Located northeast of Downtown, north of the Central District and First Hill, and west of Madison Valley, Capitol Hill encompasses quite a large area, bounded roughly by I-5 to the West, Madison to the South and East, and Boyer to the North. It is home to what's probably Seattle's largest gay community, and also a significant homeless population. To many Seattlites, Capitol Hill is synonymous with the commercial strip along Broadway, also home to Seattle Central Community College and two popular Landmark art-house movie theaters (the Egyptian and the Harvard Exit). The Pike-Pine corridor and 15th Avenue North of Denny are also important business and activity centers.

There are several parks in Capitol Hill, including Volunteer Park, where you can climb the water tower and get a beautiful view of the surrounding area, including the old mansions around the park.

Capitol Hill is the hub of Seattle's free-thinking, artistic, open-minded community and home to many reputable music venues and bars such as The Chapel, Linda's, Cha Cha's, Chop Suey, Hopvine and Neumos. The neighborhood is also home to a number of art galleries, and independently-run boutiques and coffee shops.

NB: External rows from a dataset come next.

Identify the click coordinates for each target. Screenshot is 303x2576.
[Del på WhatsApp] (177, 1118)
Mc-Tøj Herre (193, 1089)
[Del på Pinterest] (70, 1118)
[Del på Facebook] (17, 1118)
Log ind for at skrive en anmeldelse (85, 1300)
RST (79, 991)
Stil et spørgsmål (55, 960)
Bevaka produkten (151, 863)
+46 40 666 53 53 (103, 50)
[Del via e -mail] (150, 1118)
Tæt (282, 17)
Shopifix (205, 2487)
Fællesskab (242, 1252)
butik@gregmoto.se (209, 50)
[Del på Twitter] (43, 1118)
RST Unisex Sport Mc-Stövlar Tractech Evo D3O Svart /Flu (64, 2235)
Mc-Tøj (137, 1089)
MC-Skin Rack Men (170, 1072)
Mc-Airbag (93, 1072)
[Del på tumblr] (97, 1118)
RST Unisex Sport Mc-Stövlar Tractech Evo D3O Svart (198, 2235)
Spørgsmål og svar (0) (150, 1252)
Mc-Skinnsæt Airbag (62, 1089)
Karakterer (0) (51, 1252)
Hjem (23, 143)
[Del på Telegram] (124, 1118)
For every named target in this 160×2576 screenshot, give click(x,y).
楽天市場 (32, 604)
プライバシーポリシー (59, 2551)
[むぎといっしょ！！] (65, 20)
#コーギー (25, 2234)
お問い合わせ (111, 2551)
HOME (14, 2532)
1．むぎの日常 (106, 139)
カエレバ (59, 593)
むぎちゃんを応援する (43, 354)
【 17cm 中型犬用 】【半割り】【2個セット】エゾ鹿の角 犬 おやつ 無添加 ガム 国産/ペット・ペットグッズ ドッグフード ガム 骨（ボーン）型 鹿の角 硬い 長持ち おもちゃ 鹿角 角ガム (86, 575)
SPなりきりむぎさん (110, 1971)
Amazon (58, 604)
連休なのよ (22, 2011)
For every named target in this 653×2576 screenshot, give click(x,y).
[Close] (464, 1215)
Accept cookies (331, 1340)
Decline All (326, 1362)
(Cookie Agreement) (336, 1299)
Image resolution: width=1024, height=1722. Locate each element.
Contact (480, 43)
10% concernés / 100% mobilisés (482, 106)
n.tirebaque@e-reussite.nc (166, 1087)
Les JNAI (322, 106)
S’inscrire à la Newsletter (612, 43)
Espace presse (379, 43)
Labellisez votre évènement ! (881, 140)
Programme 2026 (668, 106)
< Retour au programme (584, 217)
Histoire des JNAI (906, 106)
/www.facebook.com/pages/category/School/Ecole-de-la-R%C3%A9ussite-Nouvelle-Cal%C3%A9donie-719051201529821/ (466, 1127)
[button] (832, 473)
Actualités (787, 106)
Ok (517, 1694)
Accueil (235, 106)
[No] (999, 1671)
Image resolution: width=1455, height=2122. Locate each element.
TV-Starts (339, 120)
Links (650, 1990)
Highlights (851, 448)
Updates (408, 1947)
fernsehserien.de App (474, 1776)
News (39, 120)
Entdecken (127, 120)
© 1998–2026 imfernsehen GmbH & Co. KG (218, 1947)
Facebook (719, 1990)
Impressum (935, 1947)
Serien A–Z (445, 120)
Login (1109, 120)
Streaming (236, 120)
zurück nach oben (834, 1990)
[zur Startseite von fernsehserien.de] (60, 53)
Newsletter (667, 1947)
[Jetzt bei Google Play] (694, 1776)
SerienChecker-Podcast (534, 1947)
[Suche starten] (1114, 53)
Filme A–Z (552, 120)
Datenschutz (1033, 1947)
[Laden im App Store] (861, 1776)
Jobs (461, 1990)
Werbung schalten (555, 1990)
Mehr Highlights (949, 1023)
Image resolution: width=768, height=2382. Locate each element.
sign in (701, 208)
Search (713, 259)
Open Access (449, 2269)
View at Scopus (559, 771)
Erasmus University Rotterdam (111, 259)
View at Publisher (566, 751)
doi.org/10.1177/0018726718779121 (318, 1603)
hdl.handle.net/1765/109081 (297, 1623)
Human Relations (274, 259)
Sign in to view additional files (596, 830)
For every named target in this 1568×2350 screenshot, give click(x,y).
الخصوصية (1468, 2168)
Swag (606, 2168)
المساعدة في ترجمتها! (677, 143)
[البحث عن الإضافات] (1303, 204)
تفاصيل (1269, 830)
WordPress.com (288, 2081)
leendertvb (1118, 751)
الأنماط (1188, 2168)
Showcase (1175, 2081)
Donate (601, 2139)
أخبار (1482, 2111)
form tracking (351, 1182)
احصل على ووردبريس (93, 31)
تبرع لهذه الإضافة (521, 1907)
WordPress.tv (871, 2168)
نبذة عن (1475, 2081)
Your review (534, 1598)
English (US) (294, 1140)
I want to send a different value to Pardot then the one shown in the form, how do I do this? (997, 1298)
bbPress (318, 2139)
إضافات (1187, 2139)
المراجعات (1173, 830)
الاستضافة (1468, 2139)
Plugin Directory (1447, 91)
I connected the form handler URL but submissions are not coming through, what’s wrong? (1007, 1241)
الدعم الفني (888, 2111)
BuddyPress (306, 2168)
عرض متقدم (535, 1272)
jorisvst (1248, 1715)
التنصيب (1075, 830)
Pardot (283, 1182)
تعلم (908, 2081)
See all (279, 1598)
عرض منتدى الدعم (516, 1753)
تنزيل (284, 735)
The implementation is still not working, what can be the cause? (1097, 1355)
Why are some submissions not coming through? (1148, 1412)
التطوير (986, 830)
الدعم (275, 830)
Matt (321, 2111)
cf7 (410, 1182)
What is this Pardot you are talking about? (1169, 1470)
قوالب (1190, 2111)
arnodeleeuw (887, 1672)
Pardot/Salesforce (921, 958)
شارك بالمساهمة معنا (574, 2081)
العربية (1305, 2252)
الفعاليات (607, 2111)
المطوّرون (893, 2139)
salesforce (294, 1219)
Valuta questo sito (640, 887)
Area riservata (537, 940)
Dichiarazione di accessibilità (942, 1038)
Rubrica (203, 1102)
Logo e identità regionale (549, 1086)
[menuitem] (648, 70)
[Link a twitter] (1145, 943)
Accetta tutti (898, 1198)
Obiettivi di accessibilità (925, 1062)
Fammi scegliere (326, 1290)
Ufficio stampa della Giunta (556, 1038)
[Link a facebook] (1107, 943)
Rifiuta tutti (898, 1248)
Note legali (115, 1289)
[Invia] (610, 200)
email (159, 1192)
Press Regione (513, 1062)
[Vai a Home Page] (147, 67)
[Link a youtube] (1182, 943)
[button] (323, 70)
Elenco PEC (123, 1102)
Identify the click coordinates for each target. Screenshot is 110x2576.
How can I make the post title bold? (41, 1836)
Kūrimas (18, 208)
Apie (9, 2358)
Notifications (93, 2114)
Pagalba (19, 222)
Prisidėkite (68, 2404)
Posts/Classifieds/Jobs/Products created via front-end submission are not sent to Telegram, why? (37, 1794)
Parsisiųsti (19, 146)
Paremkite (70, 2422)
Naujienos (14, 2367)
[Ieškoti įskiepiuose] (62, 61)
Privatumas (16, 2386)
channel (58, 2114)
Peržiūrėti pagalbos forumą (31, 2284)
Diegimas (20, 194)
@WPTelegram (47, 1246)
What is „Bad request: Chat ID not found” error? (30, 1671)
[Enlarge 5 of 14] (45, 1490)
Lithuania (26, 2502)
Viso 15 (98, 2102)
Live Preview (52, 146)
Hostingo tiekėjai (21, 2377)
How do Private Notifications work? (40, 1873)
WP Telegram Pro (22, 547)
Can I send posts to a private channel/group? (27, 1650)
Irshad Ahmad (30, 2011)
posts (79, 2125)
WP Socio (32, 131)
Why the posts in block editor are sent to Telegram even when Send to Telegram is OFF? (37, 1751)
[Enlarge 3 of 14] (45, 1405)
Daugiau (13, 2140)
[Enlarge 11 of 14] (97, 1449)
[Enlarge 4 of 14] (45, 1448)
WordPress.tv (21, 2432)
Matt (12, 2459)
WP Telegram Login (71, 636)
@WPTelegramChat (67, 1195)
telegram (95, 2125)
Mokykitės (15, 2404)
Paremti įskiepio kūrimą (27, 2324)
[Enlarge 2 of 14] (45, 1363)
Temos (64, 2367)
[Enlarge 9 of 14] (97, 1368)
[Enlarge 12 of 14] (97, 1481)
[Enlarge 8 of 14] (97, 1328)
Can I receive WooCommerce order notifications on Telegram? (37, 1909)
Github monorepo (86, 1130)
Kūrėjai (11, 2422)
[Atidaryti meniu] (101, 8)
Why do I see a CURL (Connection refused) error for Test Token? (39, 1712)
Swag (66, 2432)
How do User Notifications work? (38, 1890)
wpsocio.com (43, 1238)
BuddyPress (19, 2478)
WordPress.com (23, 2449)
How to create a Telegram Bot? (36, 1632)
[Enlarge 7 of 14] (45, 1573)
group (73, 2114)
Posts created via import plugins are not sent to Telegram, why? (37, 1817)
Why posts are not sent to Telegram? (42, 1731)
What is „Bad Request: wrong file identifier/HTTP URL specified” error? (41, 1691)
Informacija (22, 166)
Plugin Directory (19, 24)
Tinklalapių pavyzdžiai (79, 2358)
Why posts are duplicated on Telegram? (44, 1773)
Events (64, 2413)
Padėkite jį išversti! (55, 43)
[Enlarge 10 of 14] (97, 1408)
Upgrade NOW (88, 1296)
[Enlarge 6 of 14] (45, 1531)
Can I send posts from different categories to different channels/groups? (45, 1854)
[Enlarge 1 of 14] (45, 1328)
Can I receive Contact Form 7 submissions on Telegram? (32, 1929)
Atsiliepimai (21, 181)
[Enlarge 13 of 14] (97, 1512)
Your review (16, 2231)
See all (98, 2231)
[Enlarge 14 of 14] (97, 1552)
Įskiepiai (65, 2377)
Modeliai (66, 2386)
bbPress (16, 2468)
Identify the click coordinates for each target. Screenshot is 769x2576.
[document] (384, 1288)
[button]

Capitol Hill is inarguably Seattle's "hip" neighborhood, a fact reflected in skyrocketing rental costs and the recent interest of large-scale developers in tearing down blocks that have housed neighborhood landmarks for years to make way for condominiums with a high real estate pay off. The slapstick-condo phenomena has been a city-wide issue, but is particularly rampant in Capitol Hill due to aesthetic appeal of the neighborhood, largely attributable to its counter cultural roots.